32. The "Process" and "Analyse" phases can be iterative and parallel.
Analysis can reveal a broader understanding of the data, which might
make it apparent that additional processing is needed. Activities within
the "Process" and "Analyse" phases may commence before the "Collect"
phase is completed. This enables the compilation of provisional results
where timeliness is an important concern for users, and increases the
time available for analysis. The key difference between these phases is
that "Process" concerns transformations of microdata, whereas "Analyse"
concerns the further treatment of statistical aggregates.
33. This phase is broken down into eight sub-processes, which may be
sequential, from left to right, but can also occur in parallel, and can
be iterative. These sub-processes are:
5.1. Integrate data
This sub-process integrates data from one or more sources. The input
data can be from a mixture of external or internal data sources, and a
variety of collection modes, including extracts of administrative data.
The result is a harmonized data set. Data integration typically
includes:
- matching / record linkage routines, with the aim of linking data from different sources, where those data refer to the same unit;
- prioritising, when two or more sources contain data for the same variable (with potentially different values).
Data integration may take place at any point in this phase, before or
after any of the other sub-processes. There may also be several
instances of data integration in any statistical business process.
Following integration, depending on data protection requirements, data
may be anonymized, that is stripped of identifiers such as name and
address, to help to protect confidentiality.
5.2. Classify and code
This sub-process classifies and codes the input data. For example
automatic (or clerical) coding routines may assign numeric codes to text
responses according to a pre-determined classification scheme.
5.3. Review, validate and edit
This sub-process applies to collected micro-data, and looks at each
record to try to identify (and where necessary correct) potential
problems, errors and discrepancies such as outliers, item non-response
and miscoding. It can also be referred to as input data validation. It
may be run iteratively, validating data against predefined edit rules,
usually in a set order. It may apply automatic edits, or raise alerts
for manual inspection and correction of the data. Reviewing, validating
and editing can apply to unit records both from surveys and
administrative sources, before and after integration. In certain cases,
imputation (sub-process 5.4) may be used as a form of editing.
5.4. Impute
Where data are missing or unreliable, estimates may be imputed, often
using a rule-based approach. Specific steps typically include:
- the identification of potential errors and gaps;
- the selection of data to include or exclude from imputation routines;
- imputation using one or more pre-defined methods e.g. "hot-deck" or "cold-deck";
- writing the imputed data back to the data set, and flagging them as imputed;
- the production of metadata on the imputation process.

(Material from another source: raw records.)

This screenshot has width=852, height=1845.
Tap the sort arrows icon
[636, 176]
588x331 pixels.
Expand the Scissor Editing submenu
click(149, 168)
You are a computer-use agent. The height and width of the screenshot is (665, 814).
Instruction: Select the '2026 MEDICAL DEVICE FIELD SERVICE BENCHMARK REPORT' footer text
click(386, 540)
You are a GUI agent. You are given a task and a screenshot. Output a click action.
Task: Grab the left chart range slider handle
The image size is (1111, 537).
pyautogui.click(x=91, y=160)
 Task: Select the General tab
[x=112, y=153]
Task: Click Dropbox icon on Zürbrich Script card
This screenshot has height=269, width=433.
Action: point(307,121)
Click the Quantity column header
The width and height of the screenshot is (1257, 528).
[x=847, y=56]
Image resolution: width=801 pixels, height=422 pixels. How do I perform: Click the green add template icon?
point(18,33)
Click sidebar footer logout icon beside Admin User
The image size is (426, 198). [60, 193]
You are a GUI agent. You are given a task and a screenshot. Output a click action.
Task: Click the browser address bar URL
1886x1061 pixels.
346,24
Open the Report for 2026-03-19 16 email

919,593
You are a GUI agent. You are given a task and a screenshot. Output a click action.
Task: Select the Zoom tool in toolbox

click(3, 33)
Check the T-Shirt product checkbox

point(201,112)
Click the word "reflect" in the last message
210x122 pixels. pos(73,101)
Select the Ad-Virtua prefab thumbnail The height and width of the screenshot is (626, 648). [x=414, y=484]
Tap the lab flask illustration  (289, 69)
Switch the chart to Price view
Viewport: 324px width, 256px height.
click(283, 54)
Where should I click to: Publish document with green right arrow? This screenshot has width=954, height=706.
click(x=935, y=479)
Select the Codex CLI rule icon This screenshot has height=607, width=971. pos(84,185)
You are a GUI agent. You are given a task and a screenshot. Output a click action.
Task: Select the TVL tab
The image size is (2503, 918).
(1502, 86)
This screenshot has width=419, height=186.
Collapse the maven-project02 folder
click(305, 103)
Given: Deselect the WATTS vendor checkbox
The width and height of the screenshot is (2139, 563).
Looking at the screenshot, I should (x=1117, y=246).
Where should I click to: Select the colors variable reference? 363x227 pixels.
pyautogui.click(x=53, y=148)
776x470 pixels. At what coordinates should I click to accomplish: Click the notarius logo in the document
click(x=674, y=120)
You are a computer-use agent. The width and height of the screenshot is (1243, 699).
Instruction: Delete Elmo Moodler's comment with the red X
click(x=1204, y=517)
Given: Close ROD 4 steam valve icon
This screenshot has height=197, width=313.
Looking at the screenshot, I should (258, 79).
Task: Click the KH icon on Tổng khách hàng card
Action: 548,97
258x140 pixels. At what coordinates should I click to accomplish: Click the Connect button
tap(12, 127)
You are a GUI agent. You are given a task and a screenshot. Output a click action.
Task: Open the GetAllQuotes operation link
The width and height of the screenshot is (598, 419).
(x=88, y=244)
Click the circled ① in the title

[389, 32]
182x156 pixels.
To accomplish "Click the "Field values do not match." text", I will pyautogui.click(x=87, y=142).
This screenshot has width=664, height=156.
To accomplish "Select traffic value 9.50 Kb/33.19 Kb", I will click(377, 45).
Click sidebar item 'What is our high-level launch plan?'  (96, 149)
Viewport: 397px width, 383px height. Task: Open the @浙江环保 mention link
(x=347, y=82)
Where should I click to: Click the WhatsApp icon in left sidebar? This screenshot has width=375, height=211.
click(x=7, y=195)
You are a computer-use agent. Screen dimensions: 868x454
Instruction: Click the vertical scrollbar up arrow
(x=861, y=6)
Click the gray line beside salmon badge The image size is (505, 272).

5.5. Derive new variables and statistical units
This sub-process derives (values for) variables and statistical units
that are not explicitly provided in the collection, but are needed to
deliver the required outputs. It derives new variables by applying
arithmetic formulae to one or more of the variables that are already
present in the dataset. This may need to be iterative, as some derived
variables may themselves be based on other derived variables. It is
therefore important to ensure that variables are derived in the correct
order. New statistical units may be derived by aggregating or splitting
data for collection units, or by various other estimation methods.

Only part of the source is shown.